“We will only look back on the good things in your country. We will remember the Greeks who helped us and who didn’t see us as enemies, but we are leaving because there is no longer any way to earn our bread here.”
The immigrants, who had come to the International Organisation for Migration (IOM) mission in the southern suburbs of Athens to apply for voluntary repatriation, were responding to our request for a brief evaluation of their experience in Greece. Most of them told us that when they arrived in the country years earlier, they were torn between feelings of fear and hope. Now the prospect of a return to earlier chapters of their lives inspires only fear.
Nurul Astoutik, 23, looks helpless when she tells us she will be leaving Greece for Iraq. For the last three years, the young Indonesian woman has lived in our country, where she works as a household help. Her fiancé, Yahya Awantin, 33, is from Iraq. He arrived in “the wonderland of Greece” in 2004 and found work in construction. For years, everything was fine. Then came the day when salaries began to fall and his request for asylum was rejected.
Only one choice
Yahya and Nurul, who are both Muslims, were married a few months ago in one of the improvised mosques that have opened up in Athens. Their union, which is official in the eyes of God and the Muslim community, is not recognised by Greek state documents. “We cannot stay here because there is no work, and we cannot even obtain papers to get married normally,” explains Yahya. “No, I did not want to leave Greece, but I don’t have the choice. We will go to Iraq and see what happens.”
Every day dozens of immigrants wait for repatriation documents at the IOM, and each of them has a story to tell. “The Greeks are nice and hospitable. But the economic situation in the country is not good, and in this kind of situation, people become harder,” says David Abbas: a 26-year-old who paid €4,000 to “smugglers who brought him to Greece” from Pakistan.
“I have a diploma in company management and a lot of experience repairing computers” he says in English. In Greece, however, he mainly worked for farmers: “I have been living in Skala, in the Peloponnese region, and I’ve come to Athens to file papers for me to go home. There is no work, and I don’t know what else to do,” he explains, before being interrupted by a countryman who asks for help in communicating with the IOM staff. “He is trying to go back too, but he doesn’t speak English or Greek,” says David. Then he adds, “I will never forget Greece, in spite of the difficulties and the injustices I’ve experienced… A few months ago, I was attacked near Victoria Square in Athens. My father is begging me to go home all the time. He is quite old. He could die, and I’m afraid that I won’t be in time to see him.”
Sar Ibrahim, 24, is from Senegal, a country that most Greeks would not be able to find on a map. He tells us that in the five years that he stayed in Greece, he had no opportunity to make friends. “The only Greeks I met were farmers who gave me work. And I didn’t have much communication even with them,” he says. “I worked in the olive groves. Today I have no more money, because I spent everything that I saved when I had no more work. Today I am worried for myself, for my future, and for my family. But I am leaving Greece.”

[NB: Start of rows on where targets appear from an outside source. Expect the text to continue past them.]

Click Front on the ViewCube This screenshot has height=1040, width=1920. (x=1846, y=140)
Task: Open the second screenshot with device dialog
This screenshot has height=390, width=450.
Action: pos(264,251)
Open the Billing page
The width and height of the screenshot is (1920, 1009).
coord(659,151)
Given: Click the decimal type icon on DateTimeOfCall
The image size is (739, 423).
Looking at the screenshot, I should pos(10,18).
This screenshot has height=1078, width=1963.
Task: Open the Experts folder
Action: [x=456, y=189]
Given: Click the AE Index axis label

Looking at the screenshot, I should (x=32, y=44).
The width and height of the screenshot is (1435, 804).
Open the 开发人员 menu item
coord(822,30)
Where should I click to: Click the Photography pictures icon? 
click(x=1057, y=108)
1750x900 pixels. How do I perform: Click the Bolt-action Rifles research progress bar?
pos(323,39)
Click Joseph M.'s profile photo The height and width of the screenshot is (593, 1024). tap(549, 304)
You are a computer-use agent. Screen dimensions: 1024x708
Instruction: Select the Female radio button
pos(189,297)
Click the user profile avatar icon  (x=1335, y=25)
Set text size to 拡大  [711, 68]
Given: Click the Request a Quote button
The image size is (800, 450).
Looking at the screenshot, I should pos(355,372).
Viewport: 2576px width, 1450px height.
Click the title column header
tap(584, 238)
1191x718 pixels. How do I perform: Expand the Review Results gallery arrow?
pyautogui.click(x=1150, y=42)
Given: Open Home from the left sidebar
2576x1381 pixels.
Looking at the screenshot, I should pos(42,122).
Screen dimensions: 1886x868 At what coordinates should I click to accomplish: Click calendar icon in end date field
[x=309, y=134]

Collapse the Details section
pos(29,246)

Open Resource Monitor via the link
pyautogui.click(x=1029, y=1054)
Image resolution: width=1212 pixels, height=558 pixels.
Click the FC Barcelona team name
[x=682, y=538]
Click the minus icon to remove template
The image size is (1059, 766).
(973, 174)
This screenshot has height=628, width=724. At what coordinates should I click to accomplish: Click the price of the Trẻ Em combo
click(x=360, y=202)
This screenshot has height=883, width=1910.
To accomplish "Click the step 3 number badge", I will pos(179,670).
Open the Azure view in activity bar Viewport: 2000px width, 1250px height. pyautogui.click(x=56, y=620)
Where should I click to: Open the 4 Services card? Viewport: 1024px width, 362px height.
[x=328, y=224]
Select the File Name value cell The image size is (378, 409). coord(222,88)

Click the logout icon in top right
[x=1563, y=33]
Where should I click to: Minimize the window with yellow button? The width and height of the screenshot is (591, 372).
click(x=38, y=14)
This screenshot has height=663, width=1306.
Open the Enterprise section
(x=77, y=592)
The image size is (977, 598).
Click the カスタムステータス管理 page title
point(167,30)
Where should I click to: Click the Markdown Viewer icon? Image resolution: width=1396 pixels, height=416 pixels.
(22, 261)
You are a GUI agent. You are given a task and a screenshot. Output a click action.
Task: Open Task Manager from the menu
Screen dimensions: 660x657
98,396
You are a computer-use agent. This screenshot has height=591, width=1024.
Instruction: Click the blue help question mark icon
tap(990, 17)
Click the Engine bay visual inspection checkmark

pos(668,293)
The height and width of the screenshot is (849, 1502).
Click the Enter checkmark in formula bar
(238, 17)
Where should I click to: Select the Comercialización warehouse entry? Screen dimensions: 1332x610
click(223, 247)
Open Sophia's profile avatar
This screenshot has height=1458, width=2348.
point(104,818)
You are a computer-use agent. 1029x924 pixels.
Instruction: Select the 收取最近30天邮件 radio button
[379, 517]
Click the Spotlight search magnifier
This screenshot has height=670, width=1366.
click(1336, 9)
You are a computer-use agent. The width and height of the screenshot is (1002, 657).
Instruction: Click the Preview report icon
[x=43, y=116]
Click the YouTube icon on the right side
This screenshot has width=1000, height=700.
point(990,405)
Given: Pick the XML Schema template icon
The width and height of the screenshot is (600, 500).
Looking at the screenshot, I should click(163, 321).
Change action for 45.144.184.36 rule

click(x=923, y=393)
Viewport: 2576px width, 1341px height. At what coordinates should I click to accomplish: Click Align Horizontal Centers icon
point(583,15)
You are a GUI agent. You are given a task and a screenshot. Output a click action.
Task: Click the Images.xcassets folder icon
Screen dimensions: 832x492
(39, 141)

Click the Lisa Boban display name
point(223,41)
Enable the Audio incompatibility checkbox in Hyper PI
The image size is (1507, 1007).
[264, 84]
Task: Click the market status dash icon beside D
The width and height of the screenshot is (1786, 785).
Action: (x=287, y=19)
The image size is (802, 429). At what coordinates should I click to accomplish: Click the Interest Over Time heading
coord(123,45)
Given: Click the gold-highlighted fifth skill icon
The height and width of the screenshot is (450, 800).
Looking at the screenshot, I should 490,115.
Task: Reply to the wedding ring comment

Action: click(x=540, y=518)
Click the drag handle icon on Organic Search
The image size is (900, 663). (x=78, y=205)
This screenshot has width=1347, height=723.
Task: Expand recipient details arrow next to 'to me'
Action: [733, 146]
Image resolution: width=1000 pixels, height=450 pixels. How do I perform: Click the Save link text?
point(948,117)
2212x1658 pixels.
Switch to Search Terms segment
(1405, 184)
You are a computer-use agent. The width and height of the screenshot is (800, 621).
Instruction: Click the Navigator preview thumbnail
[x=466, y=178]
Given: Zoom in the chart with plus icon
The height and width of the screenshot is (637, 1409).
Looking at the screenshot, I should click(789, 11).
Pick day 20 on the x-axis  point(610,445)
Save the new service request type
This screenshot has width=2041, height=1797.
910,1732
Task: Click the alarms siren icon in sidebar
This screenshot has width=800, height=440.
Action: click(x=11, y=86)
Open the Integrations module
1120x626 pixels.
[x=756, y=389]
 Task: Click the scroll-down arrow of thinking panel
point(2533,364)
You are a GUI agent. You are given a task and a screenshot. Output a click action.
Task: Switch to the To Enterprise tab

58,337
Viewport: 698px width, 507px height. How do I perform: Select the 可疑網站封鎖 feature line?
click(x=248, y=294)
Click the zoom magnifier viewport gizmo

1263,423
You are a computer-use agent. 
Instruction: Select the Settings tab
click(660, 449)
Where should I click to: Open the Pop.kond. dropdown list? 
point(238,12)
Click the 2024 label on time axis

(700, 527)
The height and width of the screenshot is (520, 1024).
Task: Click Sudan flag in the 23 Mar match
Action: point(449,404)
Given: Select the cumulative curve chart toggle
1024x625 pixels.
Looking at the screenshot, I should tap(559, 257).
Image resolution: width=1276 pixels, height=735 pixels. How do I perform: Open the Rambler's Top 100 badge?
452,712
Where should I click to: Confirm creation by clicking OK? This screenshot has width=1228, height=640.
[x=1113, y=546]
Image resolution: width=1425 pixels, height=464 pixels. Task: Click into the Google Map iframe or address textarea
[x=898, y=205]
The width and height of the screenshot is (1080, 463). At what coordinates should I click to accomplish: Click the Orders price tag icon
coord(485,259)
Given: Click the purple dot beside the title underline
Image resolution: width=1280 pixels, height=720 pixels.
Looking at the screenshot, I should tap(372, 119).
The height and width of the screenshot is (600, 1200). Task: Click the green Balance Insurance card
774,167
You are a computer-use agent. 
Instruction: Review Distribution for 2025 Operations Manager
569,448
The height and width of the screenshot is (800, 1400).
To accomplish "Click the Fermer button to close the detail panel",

Since the end of 2010, the IOM has received 14,000 applications from immigrants in Greece who want to return to their home countries. Everyday, dozens of people join the queues at its offices, which have recently been growing longer.
Increase in attacks
According to the authorities, the reasons why people want to be repatriated are mainly to do with rising unemployment, the impossibility of obtaining residency permits (which prevents them from travelling to other countries), and the attacks which have targeted immigrants.
In 2012 a total of 6,324 people — most of whom were from Afghanistan, Pakistan, Bangladesh and Iraq, — left Greece with the IOM program, and a further 800 were repatriated by a scheme funded by Norway. Among them, about 360 took part in resettlement programmes that included special assistance for opening businesses, or training, which were provided as an incentive to help them stay in their country.
Immigrants strike out for Northern Europe
In Italy as well, thousands of immigrants who have lost their jobs because of the economic crisis are leaving the country. Some are going home, but most, who want to stay in Europe, are heading north, writes La Repubblica, reporting from Treviso in the north-east. “Workers and entrepreneurs who took out loans to pay for their housing had a specific project,” the newspaper writes,
The project was to stay in Italy for good and go back to Morocco and Bangladesh only for the holidays. To visit family and show everyone that their business has been successful. […] ‘Many people who have lost their jobs in factories or shut down their SMEs, are returning home before they spend all of their life savings or are seeking a future abroad,’ explains a Moroccan cultural mediator. ‘In France, Germany, the Netherlands and Belgium, there is still a strong welfare system. There is a lot of help given in finding housing and employment. According to a charity worker, ‘the worst off are the children and young people who have to leave school to go back to their parents’ country, which they have never seen.’